Doa bersama yang dipimpin oleh Muhammad Husni, Ketua SHI Sumsel, menjadi simbol pengakuan atas kerusakan lingkungan yang disebabkan oleh sistem yang terorganisir. Dalam konteks ini, festival juga menyoroti peran penting perempuan dan kelompok gender lainnya dalam gerakan lingkungan. Perempuan, yang sering menjadi penjaga sumber daya alam di tingkat komunitas, mendapatkan ruang untuk menyuarakan pengalaman dan kontribusinya dalam menjaga bumi.
Makan siang solidaritas yang berlangsung tidak hanya sebagai bentuk kritik terhadap program makan siang gratis negara, tetapi juga sebagai wujud solidaritas lintas gender. “Makan bersama di sini adalah simbol persamaan dan penghargaan terhadap peran semua anggota komunitas, termasuk perempuan yang seringkali menjadi tulang punggung keluarga dan penggerak perubahan di lingkungan mereka,” ujar Husni. Pendekatan ini menegaskan bahwa perlawanan ekologis harus inklusif dan mengakui kontribusi beragam gender.

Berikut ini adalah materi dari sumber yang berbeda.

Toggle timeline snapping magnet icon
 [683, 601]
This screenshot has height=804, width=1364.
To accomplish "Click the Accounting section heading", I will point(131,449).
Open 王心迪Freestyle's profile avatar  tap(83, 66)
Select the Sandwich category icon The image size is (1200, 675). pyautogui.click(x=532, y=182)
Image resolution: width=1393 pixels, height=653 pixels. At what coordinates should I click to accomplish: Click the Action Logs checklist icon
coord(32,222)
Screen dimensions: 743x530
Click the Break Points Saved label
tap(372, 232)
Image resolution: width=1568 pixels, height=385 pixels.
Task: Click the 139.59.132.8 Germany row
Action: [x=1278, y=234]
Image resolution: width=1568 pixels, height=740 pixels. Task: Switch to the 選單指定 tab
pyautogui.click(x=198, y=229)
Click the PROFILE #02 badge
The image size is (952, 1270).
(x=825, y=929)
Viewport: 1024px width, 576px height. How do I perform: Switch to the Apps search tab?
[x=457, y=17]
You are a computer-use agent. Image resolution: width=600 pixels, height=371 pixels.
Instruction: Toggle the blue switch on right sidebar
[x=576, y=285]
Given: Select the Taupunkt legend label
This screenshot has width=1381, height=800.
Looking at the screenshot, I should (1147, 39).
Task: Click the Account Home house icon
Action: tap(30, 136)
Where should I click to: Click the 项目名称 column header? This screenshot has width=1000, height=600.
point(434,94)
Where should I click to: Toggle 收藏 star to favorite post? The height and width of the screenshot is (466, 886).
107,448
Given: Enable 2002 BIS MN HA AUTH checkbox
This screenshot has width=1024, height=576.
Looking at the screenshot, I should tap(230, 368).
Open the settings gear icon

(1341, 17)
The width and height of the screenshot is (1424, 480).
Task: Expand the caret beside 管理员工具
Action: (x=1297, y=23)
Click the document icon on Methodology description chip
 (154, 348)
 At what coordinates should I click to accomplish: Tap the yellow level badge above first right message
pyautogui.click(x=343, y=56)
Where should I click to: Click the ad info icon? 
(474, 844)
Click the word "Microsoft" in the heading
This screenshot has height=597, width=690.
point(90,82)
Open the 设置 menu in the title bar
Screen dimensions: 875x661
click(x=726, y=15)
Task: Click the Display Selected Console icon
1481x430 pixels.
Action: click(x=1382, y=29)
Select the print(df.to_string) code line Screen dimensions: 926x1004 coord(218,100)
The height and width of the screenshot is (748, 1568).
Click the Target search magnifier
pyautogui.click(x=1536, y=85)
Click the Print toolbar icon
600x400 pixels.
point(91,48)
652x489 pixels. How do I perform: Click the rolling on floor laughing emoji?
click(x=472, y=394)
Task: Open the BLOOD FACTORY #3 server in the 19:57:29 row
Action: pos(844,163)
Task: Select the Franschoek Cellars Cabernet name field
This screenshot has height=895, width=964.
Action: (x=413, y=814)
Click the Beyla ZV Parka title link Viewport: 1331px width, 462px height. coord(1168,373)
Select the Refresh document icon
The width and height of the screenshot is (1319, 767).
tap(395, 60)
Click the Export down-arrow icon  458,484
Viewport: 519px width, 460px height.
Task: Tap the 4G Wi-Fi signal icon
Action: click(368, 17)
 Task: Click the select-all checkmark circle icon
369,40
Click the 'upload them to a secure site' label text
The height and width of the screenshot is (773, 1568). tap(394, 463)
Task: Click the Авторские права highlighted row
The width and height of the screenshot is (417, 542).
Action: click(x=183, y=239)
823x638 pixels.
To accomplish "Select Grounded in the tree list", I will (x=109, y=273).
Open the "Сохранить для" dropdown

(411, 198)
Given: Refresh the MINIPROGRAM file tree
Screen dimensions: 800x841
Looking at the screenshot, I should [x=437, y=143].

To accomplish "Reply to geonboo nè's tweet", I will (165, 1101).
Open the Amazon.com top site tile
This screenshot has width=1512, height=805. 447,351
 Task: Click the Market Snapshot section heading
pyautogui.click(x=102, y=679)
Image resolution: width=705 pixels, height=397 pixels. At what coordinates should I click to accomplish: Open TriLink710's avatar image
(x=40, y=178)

Sesi pembacaan esai dan puisi menjadi puncak ekspresi kolektif yang menegaskan pentingnya suara perempuan dan kelompok minoritas gender dalam narasi lingkungan. Rajab dari Himapersta menyatakan, “Puisi adalah alat untuk menyampaikan amarah dan harapan tanpa harus berteriak. Melalui kata-kata, kami ingin mengetuk kesadaran bahwa krisis lingkungan juga berkaitan erat dengan ketidakadilan gender.”
Koordinator festival, Asmaran Dani, menambahkan bahwa Festival Bulan Juni berupaya menciptakan ruang otonom yang tidak hanya bebas dari hierarki formal, tetapi juga bebas dari diskriminasi gender. “Kami ingin ruang ini menjadi tempat di mana perempuan, laki-laki, dan identitas gender lain bisa saling mengenal dan berkolaborasi tanpa sekat institusi atau proyek,” ujarnya.
Konsep Temporary Autonomous Zone yang diusung festival ini selaras dengan prinsip inklusivitas dan kesetaraan gender. TAZ sebagai ruang sementara yang bebas dari kontrol negara dan pasar, memberikan kesempatan bagi komunitas untuk membayangkan dan mempraktikkan dunia alternatif yang adil dan setara. Festival Bulan Juni di Palembang menjadi contoh nyata bagaimana perlawanan ekologis dapat berjalan beriringan dengan perjuangan kesetaraan gender.
Festival akan berlangsung sepanjang bulan dengan berbagai agenda seperti diskusi, pemutaran film, musik akustik, dan lokakarya komunitas. Setiap kegiatan dirancang untuk memperpanjang umur TAZ dan menjaga ruang otonom tetap hidup, sekaligus memastikan bahwa perspektif gender menjadi bagian integral dari gerakan sosial dan ekologis ini.